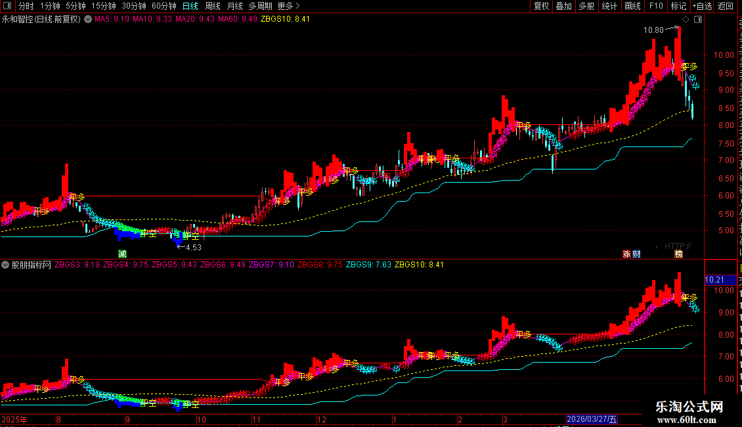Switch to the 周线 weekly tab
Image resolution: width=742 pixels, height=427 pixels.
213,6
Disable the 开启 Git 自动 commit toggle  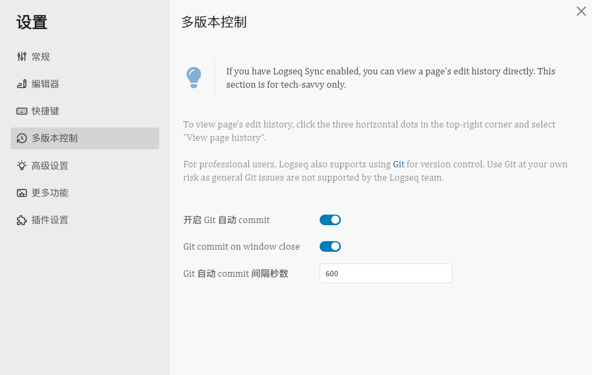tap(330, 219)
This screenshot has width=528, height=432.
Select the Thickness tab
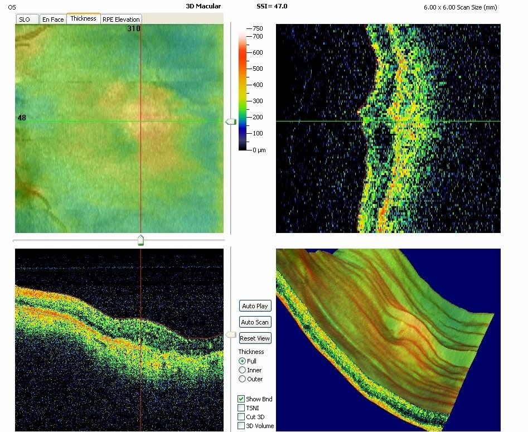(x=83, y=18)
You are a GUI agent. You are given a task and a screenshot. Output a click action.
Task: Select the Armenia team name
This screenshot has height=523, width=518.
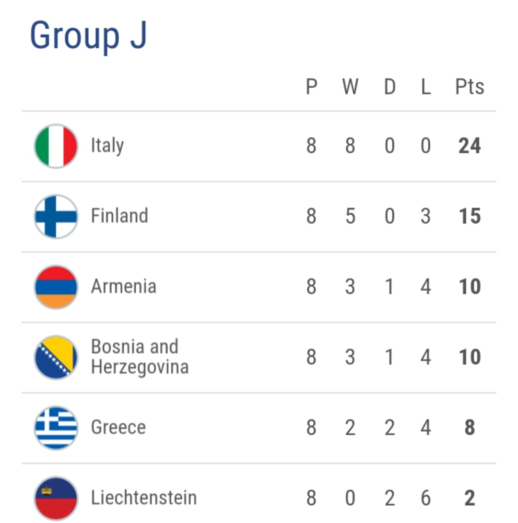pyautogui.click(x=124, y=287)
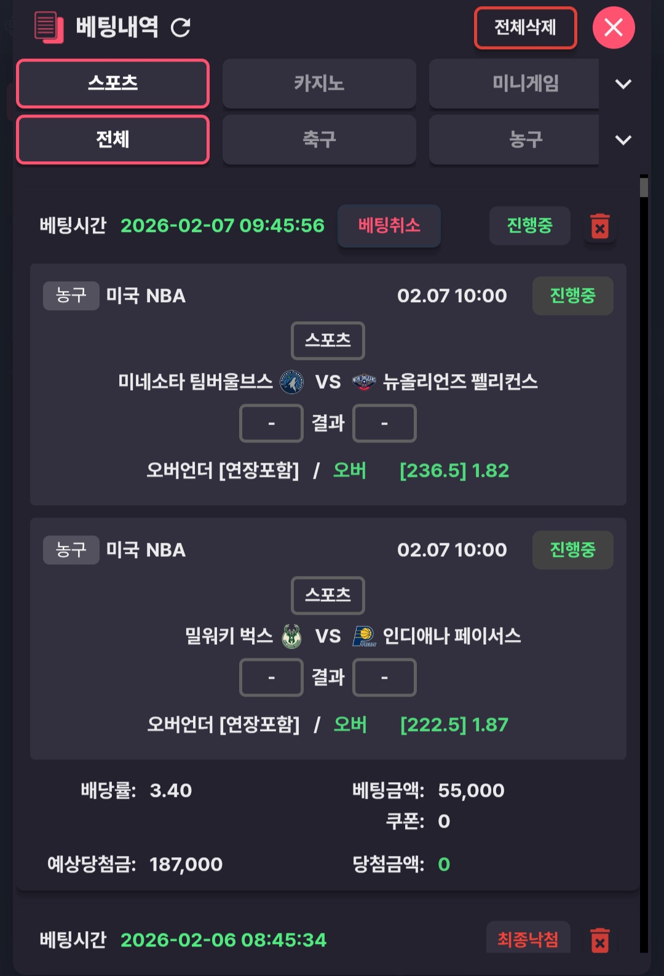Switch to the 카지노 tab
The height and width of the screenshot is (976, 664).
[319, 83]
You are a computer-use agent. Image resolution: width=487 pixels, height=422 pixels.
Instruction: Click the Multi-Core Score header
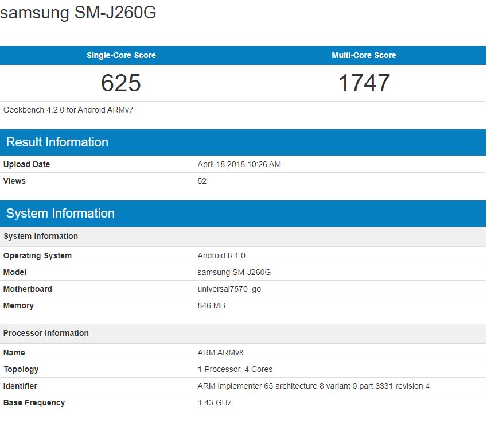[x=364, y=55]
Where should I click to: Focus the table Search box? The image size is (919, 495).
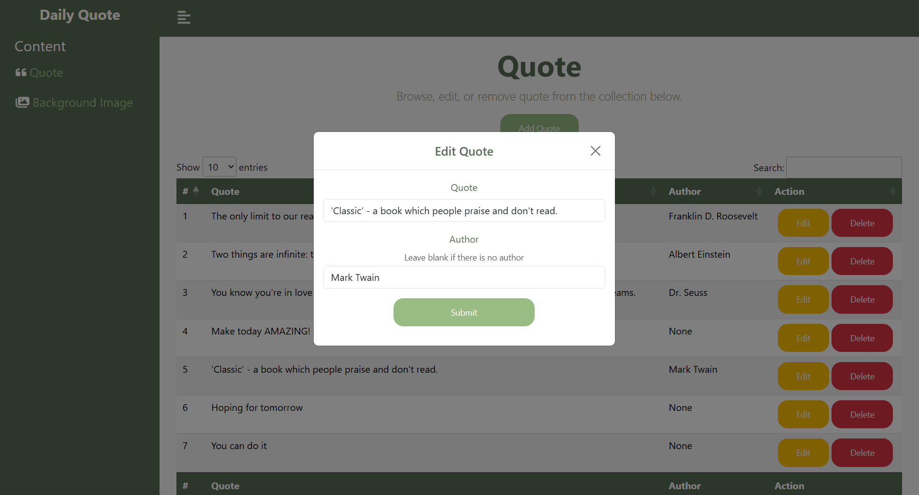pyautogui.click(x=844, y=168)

*****

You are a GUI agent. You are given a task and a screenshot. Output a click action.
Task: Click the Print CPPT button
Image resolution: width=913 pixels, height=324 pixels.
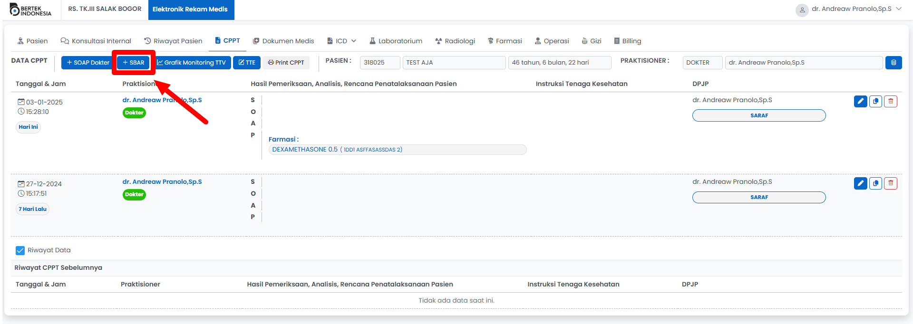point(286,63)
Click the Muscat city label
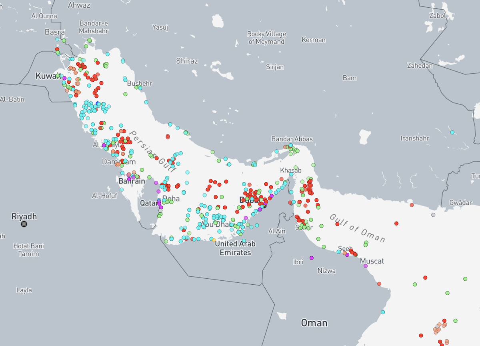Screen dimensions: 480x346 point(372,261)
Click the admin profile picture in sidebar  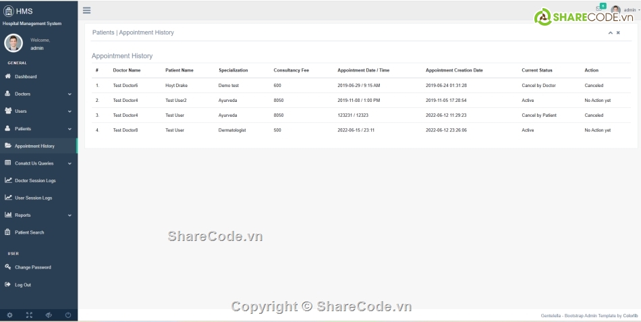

*****

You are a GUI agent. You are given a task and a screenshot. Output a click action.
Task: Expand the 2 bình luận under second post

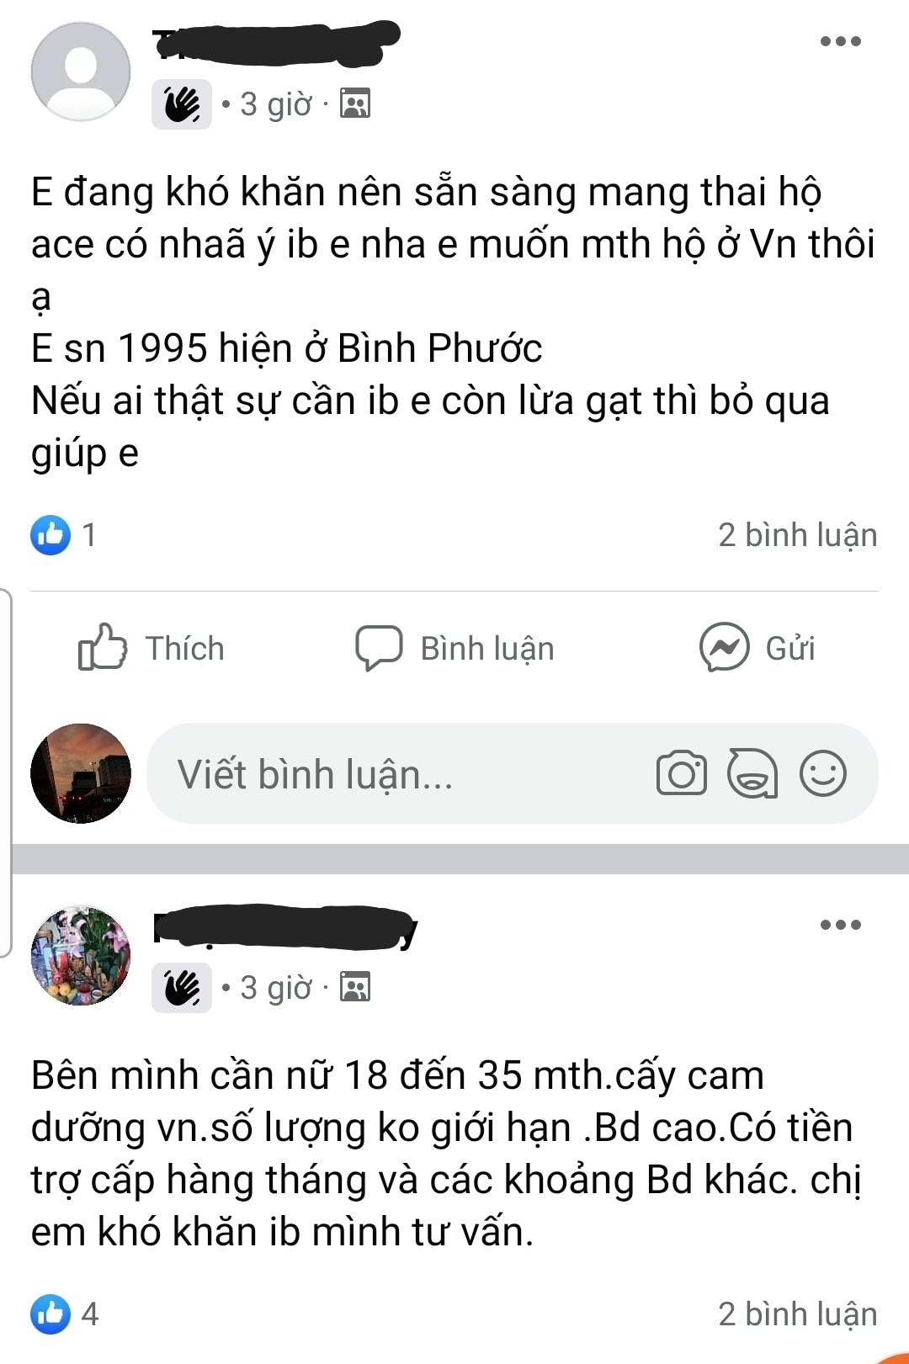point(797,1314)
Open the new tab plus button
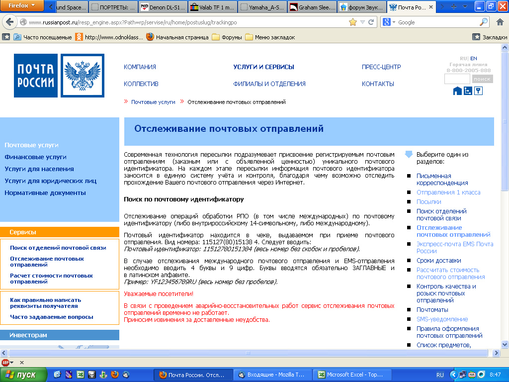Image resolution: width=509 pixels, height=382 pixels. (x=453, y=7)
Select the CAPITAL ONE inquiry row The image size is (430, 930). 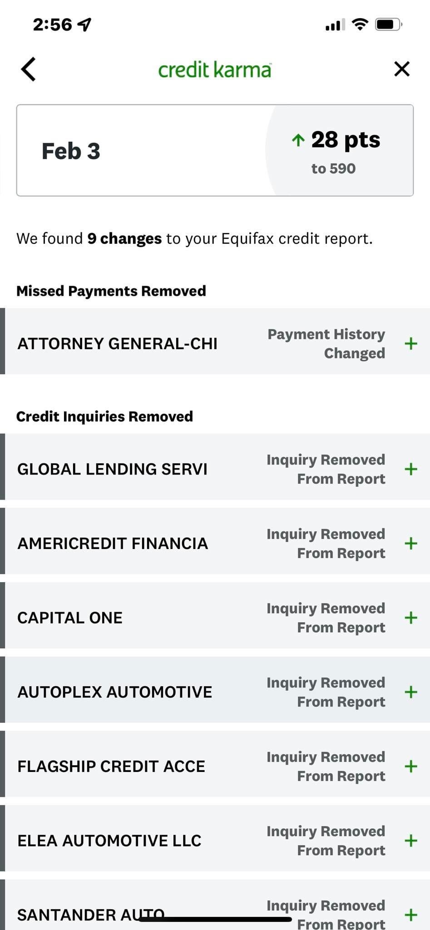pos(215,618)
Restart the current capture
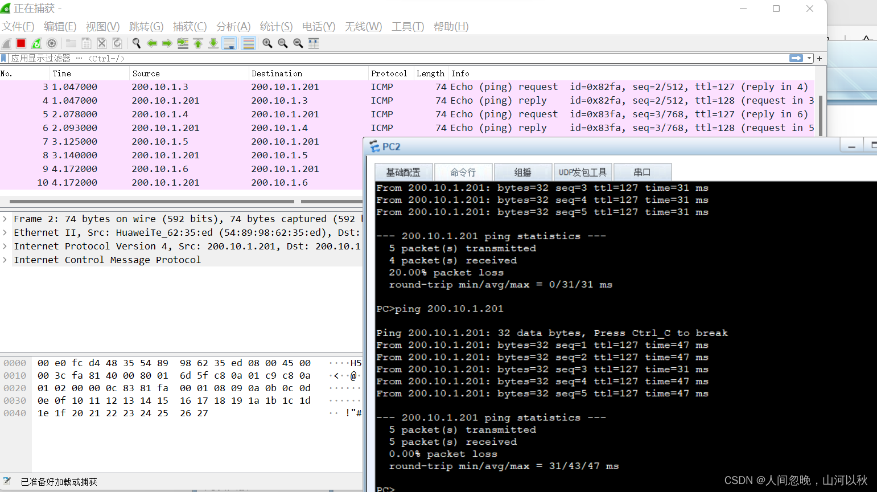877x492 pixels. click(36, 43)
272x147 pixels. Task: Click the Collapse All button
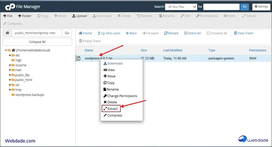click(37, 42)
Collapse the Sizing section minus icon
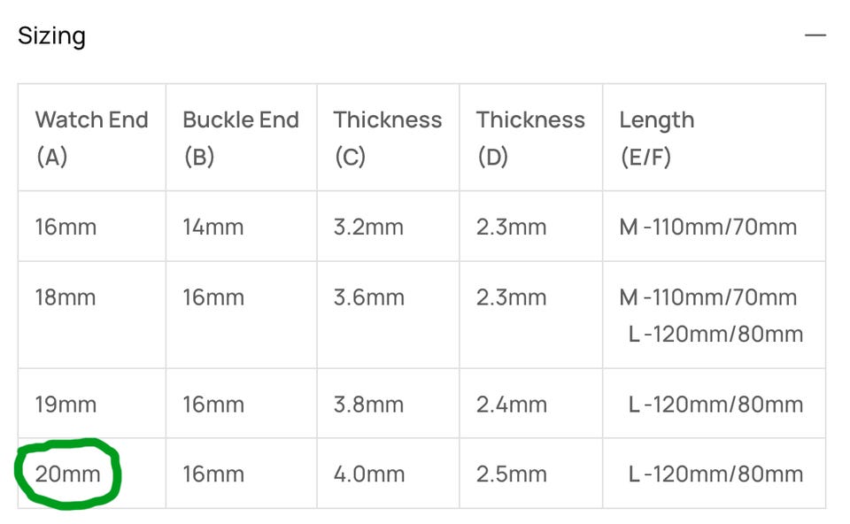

*****

REQUIREMENT:
Between and including the line above that contains "Restart the current capture" and the line that contains "Collapse the Sizing section minus icon", restate every line word for word. Pictures stay out.

TASK RESPONSE:
Restart the current capture
877x492 pixels. click(36, 43)
272x147 pixels. Task: Click the Collapse All button
click(37, 42)
Collapse the Sizing section minus icon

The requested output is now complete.